▶ [Source passage]:
--------------------

The steady strengthening of the US dollar came to an end this week and gains were largely reversed as data from the US indicated growth was slower than expected, jobless figures continued higher than expected. The Fed’s decision not to ease their asset purchase scheme also bore on the dollar.
The pound is supported by positive Covid news and Brexit news/performance, against the Euro which is currently concerned about the inflation rate for the remainder of 2021.
- US$/ £ 1.39
- US$/ € 1.19
- £/€ 1.17
The issue for the coming period is undoubtedly transport and supply chains. With freight rates continuing to climb and now transport rates and availability across UK/EU the impact is significant. Higher stock levels, longer lead times and less availability are all on the table. With increased regulations on importation, and slow clearance through port terminals due to health inspections and labour shortage added into the picture. It is going to be a tough H2 2021/Q1 2022. We can only advise clients to get contracted early, so supply chains account for their requirement.
Fundamentally we see little weakness in prices across the board for the new seasons, both in commodity prices, and all supply chain costs.
The supply of old crop is now quite tight, especially the ‘A’ grade material, and with freight increasing weekly the inclination to ship product is slipping away. Harvest will start towards the end of August, but with restrictions to sourcing regions imposed by some clients to assess the availability of material suitable for export is harder than previous seasons. The domestic demand is expected to remain strong for Q4/2021 and with the challenges imposed on the market for export material and the competing crops for internal consumption we do not expect prices to drop far, if at all for new crop material.
New crop offers are hard to come by currently, delayed because of the poor weather in the growing regions and the threat of export discouragements from other regions. Coupled with expensive freight and a large number of buyers uncovered for Q4/2021 significant price drops do not seem likely. Old crop material is still plentiful and prices stable, we would suggest Q4 cover asap.
Fundamentally we are beginning to feel the global sesame supply situation is going to get tighter in 2022. The major crops from India, China and Africa are all somewhat challenged. China as competitive crops take over, Africa due to drought in Sudan/Ethiopia etc. And Africa on suitability of material. In South America the small volume is also reduced in Brazil and supply challenges out of Paraguay. China currently has high stocks in their warehouses so this is keeping them out of the market and with their reduced crop due in August we do expect a rush of buying interest, but as the situation stabilises, we can see 2022 pushing higher.

--------------------

▶ [Records supplied]:
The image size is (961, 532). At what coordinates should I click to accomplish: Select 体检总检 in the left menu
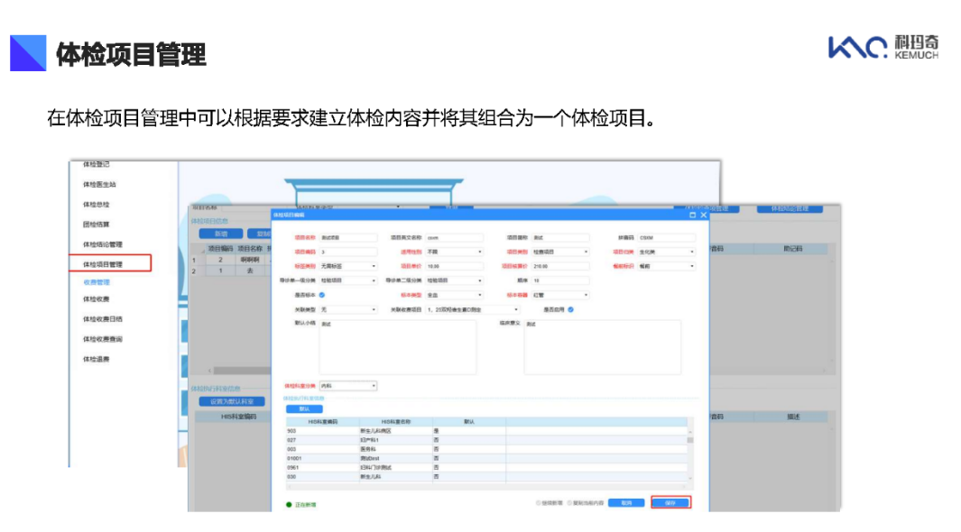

--------------------

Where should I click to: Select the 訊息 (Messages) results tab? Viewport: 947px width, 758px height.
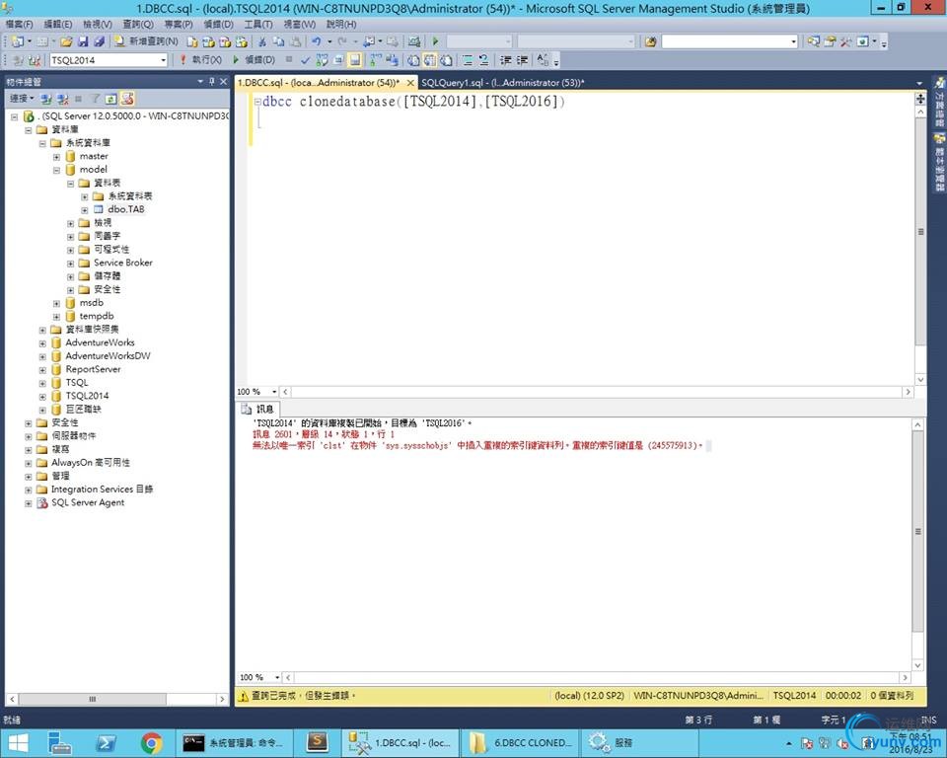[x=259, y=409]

--------------------

▶ [Brief 1]:
Give the market report again from "- US$/ £ 1.39" to "for their requirement.", switching "supply chains" to "logistics networks".
▶ [Brief 2]:
According to the market report, when will harvest start?
▶ [Brief 3]:
Write the next part of the market report, picking up after its final sentence.

▶ [Written response 1]:
- US$/ £ 1.39
- US$/ € 1.19
- £/€ 1.17
The issue for the coming period is undoubtedly transport and logistics networks. With freight rates continuing to climb and now transport rates and availability across UK/EU the impact is significant. Higher stock levels, longer lead times and less availability are all on the table. With increased regulations on importation, and slow clearance through port terminals due to health inspections and labour shortage added into the picture. It is going to be a tough H2 2021/Q1 2022. We can only advise clients to get contracted early, so logistics networks account for their requirement.

▶ [Written response 2]:
Towards the end of August.

▶ [Written response 3]:
From India freight rates and ETO/pesticides issues add considerably to the costs, so even if market prices at origin are stable we are seeing a base level 10% higher than last year due to the operational challenges.
Few shippers are offering EU bound cargo nowadays, and Rest of world supplies will be receiving ETO/pesticide contaminated cargo. Be certain of your supply base, contract forward.
Central America has seen increased demand this season and is expected to retain a significant portion of this. So again, although their crop is yet to be planted it will be in demand and as with many other regions, the pressure for alternate crops; maize, soya, sorghum puts pressure on the planting areas.
We expect first available new crop to be for September shipment in Ukraine, where the crop is smaller than previous years. The growing region is moving Northwards which brings it into the soya belt, which is bad news for the allergen risk.
So, we expect prices to be higher for the new season along with all associated costs.
Many processors have shut up now until new crop towards end August/FH September. Prices remain stable, off the highs of the last season, but nowhere near the lows. The market is short fundamentally, with all looking for cheap material first available new crop.
As usual for this material, the demand on supply through September/October will be a challenge, and with firm freight too expect shortages in supply.
The overall supply for 2021/22 is going to be short as far as we can see. Significant reduction in Australian, Eastern European and Turkish production will potentially place the world in a deficit position on seed available. Spain has a good crop, and the Czech Republic certainly planted a good area, but harvest news is scarce currently.
Pressure on alkaloid levels continues too further challenging the availability of suitable material.
Freight rates have jumped from this region too, forcing suppliers to renegotiate or default on forward contracts now. Compounded with increased food safety alerts for Chlorpyrifos is starting to expose the two tier marketplace explaining cheap prices. This will hopefully stabilise the market going forward in a similar way to the ETO issue in Indian sesame. Be prepared for potential product recalls and possible EU legislation to clean up the supply chain.
The crop was badly impacted by early frosts which have jumped prices for supply now on top of the well publicized freight issues. Material from Paraguay is taking months to ship, firstly to the seaports and then on the ocean voyage.